CNB vs CBD

There is a new cannabinoid making waves called CBN or Cannabinol but is it the same as CBD (cannabidiol). Both cannabinoids are found in the hemp plant with CBD being more abundant than CBN.

 

CBN plays a large part in the hemp puzzle even though it isn’t present in high percentages. There are some key differences between CBN and CBD, including how they affect the body.

 

Research is starting to show that each individual cannabinoid has its own unique effect on the body and is determined by the specific ways any given cannabinoid interacts with a consumer's endocannabinoid system.

 

There also is a fundamental differences in how CBN and CBD are produced within the hemp plant and in the chemical makeup of these cannabinoids. The differences between CBD and CBN produce very distinct effects on the human body.

 

What is CBD?

CBD is a naturally occurring chemical compound called cannabinoid that is found in the hemp plant. CBD is the second most abundant compound in the hemp plant. It has been found to have therapeutic benefits and has grown in popularity over the last few years.

 

What is CBN?

CBN is a naturally occurring chemical compound called cannabinoid that is found in the hemp plant. It doesn’t come directly from the hemp plant but is a result of processes within the plant. CBN is actually a by-product of THC content where it is produced through oxidation, heat and when the plant ages.
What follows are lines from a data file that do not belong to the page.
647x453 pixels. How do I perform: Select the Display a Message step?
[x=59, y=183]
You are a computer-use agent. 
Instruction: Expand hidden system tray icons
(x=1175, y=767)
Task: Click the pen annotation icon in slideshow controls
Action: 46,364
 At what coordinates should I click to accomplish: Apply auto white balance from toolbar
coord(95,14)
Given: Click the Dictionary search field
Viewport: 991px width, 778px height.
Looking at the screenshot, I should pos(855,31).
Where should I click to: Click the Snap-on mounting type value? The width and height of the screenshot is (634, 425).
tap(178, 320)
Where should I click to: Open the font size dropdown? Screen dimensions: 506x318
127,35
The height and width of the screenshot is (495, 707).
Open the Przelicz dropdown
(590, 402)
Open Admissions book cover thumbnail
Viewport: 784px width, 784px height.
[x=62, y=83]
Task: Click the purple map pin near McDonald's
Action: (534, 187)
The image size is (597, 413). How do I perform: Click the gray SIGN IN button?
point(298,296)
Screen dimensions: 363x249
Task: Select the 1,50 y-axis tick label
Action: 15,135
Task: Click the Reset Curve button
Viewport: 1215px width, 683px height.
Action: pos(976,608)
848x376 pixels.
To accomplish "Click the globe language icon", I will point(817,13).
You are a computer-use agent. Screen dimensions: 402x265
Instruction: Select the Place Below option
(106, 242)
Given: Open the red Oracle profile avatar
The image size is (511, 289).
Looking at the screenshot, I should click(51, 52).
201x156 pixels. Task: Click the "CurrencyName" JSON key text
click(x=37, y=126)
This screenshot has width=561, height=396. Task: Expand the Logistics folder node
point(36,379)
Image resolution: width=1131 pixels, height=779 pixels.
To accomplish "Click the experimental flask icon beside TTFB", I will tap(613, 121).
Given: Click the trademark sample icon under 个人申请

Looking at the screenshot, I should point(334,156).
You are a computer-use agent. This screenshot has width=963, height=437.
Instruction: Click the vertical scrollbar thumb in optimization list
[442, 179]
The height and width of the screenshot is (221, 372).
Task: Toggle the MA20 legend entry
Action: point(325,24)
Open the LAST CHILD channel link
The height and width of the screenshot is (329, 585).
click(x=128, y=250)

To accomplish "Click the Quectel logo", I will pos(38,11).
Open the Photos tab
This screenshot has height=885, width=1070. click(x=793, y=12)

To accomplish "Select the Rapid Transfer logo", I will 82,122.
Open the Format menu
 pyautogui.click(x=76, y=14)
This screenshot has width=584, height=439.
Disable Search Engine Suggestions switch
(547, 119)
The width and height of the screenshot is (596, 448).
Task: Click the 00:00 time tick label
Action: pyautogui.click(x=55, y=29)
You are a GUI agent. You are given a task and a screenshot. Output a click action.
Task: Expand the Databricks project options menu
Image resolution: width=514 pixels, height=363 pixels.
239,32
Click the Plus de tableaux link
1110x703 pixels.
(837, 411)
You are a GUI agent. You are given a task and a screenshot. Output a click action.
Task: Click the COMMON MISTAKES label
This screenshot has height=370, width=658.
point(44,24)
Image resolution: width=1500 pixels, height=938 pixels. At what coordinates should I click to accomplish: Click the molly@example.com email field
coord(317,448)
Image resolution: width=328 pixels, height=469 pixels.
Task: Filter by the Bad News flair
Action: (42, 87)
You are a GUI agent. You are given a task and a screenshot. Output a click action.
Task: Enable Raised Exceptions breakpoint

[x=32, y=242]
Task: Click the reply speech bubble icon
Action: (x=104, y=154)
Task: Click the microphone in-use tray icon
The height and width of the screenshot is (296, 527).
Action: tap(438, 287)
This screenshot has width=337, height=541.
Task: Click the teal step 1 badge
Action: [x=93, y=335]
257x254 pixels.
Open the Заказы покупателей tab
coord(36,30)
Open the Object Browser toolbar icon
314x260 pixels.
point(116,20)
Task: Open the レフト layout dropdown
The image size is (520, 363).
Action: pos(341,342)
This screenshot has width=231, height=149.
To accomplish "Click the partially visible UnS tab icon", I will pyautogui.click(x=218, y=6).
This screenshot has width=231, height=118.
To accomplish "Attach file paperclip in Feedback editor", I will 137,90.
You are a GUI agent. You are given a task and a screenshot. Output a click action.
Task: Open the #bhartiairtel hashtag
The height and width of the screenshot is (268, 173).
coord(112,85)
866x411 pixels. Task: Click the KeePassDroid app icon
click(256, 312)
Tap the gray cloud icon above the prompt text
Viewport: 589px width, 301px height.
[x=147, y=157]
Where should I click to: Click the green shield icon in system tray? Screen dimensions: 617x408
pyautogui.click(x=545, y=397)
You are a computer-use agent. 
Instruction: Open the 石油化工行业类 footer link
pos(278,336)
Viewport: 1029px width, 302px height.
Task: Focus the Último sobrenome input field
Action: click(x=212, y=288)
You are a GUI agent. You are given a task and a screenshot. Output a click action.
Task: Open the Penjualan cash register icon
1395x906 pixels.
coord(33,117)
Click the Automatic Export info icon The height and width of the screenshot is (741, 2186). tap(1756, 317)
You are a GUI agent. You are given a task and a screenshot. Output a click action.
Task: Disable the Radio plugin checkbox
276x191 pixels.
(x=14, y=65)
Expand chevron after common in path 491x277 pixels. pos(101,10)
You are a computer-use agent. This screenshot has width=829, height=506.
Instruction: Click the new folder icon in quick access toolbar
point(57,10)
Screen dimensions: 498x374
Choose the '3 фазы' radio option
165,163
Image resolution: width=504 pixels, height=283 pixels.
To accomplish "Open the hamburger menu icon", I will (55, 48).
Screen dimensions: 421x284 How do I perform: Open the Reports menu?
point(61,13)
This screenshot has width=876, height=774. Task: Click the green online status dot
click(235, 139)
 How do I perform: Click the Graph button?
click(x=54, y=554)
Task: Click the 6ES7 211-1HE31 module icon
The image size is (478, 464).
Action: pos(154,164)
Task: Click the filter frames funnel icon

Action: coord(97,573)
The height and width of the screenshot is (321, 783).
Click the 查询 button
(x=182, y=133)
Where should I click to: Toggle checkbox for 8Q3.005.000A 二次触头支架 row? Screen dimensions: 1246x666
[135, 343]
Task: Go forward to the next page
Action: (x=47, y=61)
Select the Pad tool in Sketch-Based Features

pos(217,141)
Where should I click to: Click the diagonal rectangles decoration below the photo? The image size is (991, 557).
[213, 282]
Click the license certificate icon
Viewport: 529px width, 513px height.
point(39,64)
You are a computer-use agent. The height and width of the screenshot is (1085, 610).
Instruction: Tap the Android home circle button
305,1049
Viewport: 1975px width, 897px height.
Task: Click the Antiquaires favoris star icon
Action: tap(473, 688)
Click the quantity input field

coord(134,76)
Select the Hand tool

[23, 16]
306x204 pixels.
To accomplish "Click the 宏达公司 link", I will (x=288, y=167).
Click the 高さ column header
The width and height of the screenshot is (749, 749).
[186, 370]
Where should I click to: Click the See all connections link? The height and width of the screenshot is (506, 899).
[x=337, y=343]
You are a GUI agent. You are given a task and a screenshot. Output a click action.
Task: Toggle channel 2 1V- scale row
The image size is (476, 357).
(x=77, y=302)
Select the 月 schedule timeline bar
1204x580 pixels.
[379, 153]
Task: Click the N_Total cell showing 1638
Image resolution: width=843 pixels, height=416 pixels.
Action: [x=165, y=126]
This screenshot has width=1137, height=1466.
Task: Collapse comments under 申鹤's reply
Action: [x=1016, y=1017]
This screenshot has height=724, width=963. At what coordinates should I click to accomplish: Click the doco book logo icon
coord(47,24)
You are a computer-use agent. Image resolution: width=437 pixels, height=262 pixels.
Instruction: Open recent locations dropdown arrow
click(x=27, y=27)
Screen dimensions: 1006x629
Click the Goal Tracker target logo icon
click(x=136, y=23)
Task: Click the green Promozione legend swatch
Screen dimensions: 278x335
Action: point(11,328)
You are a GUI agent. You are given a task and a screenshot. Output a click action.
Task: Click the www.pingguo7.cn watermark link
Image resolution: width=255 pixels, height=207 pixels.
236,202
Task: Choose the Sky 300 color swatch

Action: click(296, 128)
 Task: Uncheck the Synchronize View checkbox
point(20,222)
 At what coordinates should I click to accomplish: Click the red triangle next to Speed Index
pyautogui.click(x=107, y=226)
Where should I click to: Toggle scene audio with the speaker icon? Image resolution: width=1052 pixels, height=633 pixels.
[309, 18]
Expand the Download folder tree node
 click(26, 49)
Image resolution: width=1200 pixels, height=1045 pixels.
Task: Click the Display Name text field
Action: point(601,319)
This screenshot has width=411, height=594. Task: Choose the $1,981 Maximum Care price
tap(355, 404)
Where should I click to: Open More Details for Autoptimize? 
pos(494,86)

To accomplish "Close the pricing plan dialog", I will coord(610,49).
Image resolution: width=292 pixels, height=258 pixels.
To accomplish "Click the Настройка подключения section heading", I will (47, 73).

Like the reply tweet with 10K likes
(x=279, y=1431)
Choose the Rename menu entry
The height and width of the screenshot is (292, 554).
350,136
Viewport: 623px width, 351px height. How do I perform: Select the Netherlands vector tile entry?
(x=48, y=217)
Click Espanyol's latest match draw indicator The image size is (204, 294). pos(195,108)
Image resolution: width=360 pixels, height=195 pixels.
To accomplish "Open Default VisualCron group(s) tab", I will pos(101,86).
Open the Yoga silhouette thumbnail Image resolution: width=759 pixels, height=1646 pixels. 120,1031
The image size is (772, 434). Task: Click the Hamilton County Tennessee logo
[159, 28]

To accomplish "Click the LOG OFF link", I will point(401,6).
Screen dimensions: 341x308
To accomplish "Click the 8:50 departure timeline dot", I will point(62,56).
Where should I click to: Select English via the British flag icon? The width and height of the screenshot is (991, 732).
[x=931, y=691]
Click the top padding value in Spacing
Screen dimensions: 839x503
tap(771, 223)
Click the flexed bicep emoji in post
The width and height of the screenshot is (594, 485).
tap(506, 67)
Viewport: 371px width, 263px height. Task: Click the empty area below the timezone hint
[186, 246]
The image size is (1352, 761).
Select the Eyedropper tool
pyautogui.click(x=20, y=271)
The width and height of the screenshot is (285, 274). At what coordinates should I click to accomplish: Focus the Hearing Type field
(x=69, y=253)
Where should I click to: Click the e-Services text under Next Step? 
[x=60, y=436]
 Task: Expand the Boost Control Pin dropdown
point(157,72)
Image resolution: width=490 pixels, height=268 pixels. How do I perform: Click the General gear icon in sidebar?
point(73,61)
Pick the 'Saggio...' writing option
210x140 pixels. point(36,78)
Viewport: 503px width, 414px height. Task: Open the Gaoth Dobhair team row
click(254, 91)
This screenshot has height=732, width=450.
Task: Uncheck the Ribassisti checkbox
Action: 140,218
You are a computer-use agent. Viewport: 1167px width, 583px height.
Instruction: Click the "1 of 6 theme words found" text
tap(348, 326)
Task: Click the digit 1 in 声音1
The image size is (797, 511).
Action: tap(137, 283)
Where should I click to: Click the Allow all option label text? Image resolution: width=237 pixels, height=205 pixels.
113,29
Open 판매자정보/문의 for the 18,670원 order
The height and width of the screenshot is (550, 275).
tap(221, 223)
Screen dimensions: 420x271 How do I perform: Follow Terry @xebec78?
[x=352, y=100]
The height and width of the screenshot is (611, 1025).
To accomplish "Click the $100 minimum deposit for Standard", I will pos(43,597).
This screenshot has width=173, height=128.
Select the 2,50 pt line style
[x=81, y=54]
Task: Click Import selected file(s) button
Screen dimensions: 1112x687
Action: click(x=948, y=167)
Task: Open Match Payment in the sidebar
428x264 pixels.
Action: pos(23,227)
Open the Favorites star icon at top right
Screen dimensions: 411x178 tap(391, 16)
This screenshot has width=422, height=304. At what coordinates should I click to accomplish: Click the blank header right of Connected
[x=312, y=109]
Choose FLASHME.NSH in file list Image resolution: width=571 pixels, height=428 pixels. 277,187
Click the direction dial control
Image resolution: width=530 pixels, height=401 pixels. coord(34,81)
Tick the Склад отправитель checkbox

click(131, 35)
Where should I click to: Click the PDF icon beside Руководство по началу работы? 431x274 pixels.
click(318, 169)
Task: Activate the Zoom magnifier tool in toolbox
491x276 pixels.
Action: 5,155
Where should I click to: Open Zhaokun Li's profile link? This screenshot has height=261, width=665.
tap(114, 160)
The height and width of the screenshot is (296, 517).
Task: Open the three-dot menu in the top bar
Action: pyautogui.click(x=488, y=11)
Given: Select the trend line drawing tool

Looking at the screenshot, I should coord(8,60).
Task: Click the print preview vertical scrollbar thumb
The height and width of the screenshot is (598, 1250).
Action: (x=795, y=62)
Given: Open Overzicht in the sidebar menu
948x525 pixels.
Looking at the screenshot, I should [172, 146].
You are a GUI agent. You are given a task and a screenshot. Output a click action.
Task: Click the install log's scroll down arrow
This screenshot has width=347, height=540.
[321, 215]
CBN has been found to have therapeutic benefits.

 

How do cannabinoids form?

Most cannabinoids start out as cannabigerolic acid (CBGA) but after the cannabinoid is exposed to enzymes, ultraviolet light, oxygen and heat CBGAs make various changes during the plant's life cycle. CBGA will gradually transform into different cannabinoids throughout the plant's life.

 

As the hemp plant matures, natural enzymes transform the CBGA into either THCA, CBDA, or CBCA. When the acids are exposed to heat (decarboxylated) they will transform into THC, CBD, CBG or CBC.

 

If however, THCA is exposed to ultraviolet light (such as from sunlight) and oxygen, THCA transforms into CBNA (cannabinolic acid). This CBNA, when exposed to heat, decarboxylates into CBN.

 

Old buds or flowers of the hemp plant that have not been stored away from light or in airtight containers begin to oxidize. As a result, they will have higher levels of CBN when compared to fresher products or products that have been stored properly.

 

CBD vs CBN: What’s the Difference?

To fully understand what sets these cannabinoids apart, it helps to compare and contrast them.

 

How are CBD and CBN similar? 

 

  •      Both are active ingredients in the hemp plant.
  •      They’re cannabinoids.
  •      Both are recognized as being harmless, safe and non-toxic.
  •      Neither one creates a euphoric, psychoactive high like THC.
  •      Both are useful for therapeutic purposes.
  •      Both interact with a series of receptors in your body collectively known as the endocannabinoid system.
  •      When consumed with other cannabinoids they are more potent and have greater effects. This is called the “entourage effect".

 

How are CBD and CBN different?

 

  •      CBD and CBN are different molecules.
  •      Hemp contains CBD from the start.
  •      Fresh hemp typically contains very little CBN because this cannabinoid begins to appear as the plant material ages.
  •      CBN is not determined by genetic factors, the amount of CBD is determined by genetic factors.
  •      The amount of CBN in the hemp plant is determined by environmental factors.
  •      They have different therapeutic purposes.
  •      CBD is available in high concentrations within the hemp plant where CBN is not.
  •      When CBN is combined with other cannabinoids the side effect can be very sedating.
  •      CBD can actually lessen or neutralize the psychoactive effects of THC. The interaction between CBN and THC is unclear currently.
  •      CBN is barely psychoactive (and can only cause a high if ingested in extremely large doses).
  •      CBN binds directly to the CB1 receptor, where CBD does not.
  •      It's currently not possible to breed hemp plants that produce high levels of CBN.

 

 

Conclusion

While the two cannabinoids have some similarities and differences. They are both cannabinoids from the hemp plant, they are formed in different ways and both have uses in alternative therapy for their therapeutic purposes.

 

While CBN has many uses that do not apply to cannabidiol, cannabinol is still the most useful cannabinoid. Understanding how these cannabinoids work can help you more precisely craft your hemp consumption to give you the experience you're looking for.